-------- Selection --------

= Mi Hee Lim =

Korean chemist

Mi Hee Lim (임미희, 1975~) is a KAIST Endowed Chair Professor in the Department of Chemistry in KAIST, South Korea and the Director of the Lim Lab at the Center for MNPC.

== Education ==
Mi Hee Lim received her bachelor's degree in Chemistry at Ewha Womans University in 1999, her master's in Molecular Life Science at Ewha Womans University in 2001, and completed her Ph.D. in Chemistry in Massachusetts Institute of Technology in 2006.

== Career ==
After receiving her doctorate degree in 2006, Mi Hee Lim became a postdoctoral scholar at California Institute of Technology until 2008, and served as a Research Assistant Professor in the Life Sciences Institute at the University of Michigan from 2008 to 2013. She then moved to South Korea and acquired her position as Associate Professor of Chemistry at the Ulsan Institute of Science and Technology until 2018 and transferred to KAIST as an Associate Professor of Chemistry until 2020, where she has taken position as Endowed Chair Professor until the present.

-------- Material provided --------

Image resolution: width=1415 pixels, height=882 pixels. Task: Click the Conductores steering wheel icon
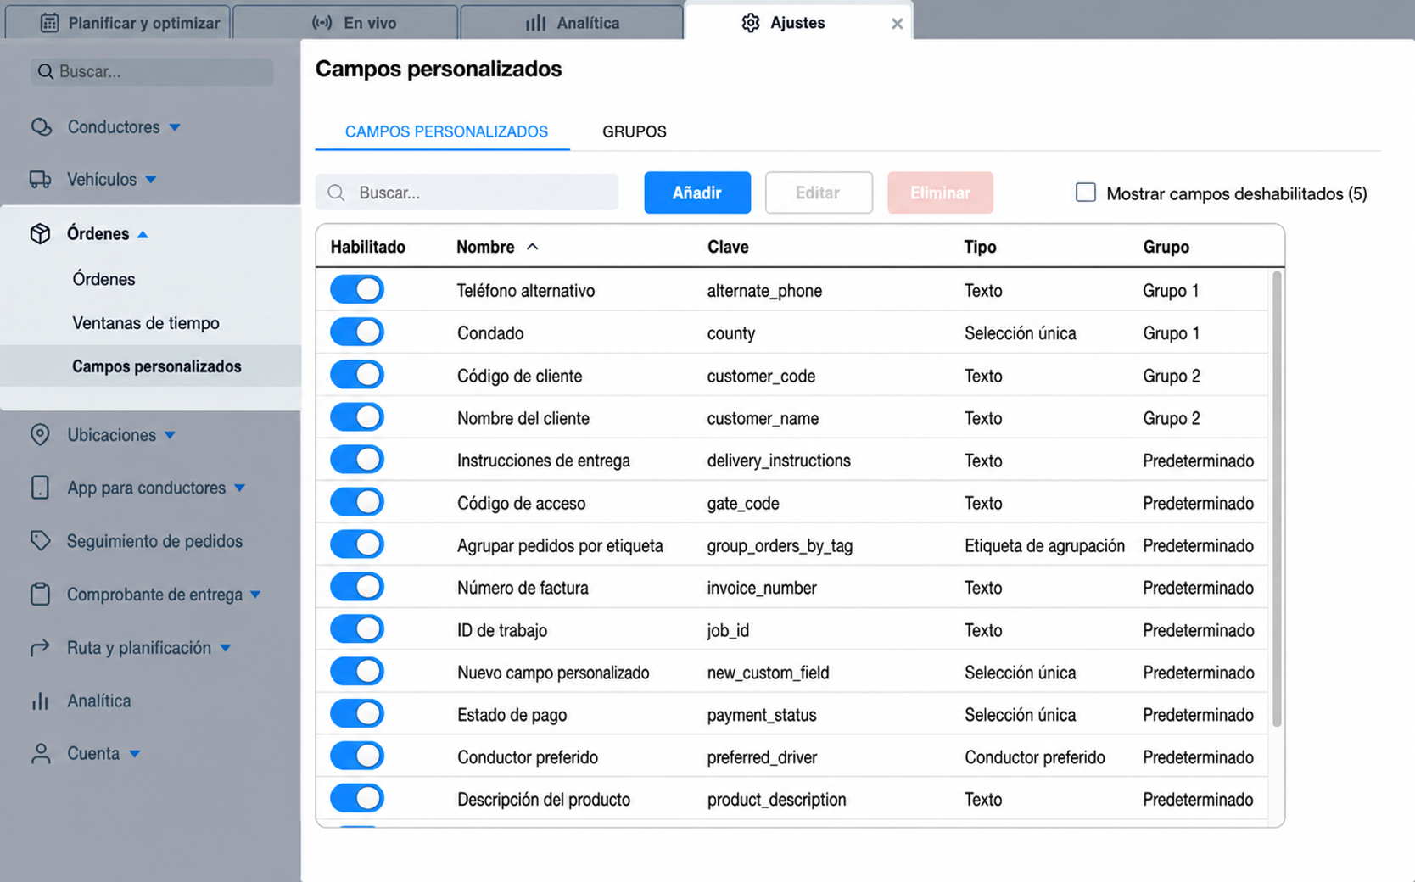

--------

Turn the paragraph in the Mi Hee Lim profile above that begins "After receiving her doctorate degree" into a short bulleted list of her positions in order, keeping the institutions and years.

- 2006–2008: Postdoctoral scholar at California Institute of Technology
- 2008–2013: Research Assistant Professor, Life Sciences Institute, University of Michigan
- Until 2018: Associate Professor of Chemistry, Ulsan Institute of Science and Technology, South Korea
- Until 2020: Associate Professor of Chemistry, KAIST
- Since then, to the present: Endowed Chair Professor, KAIST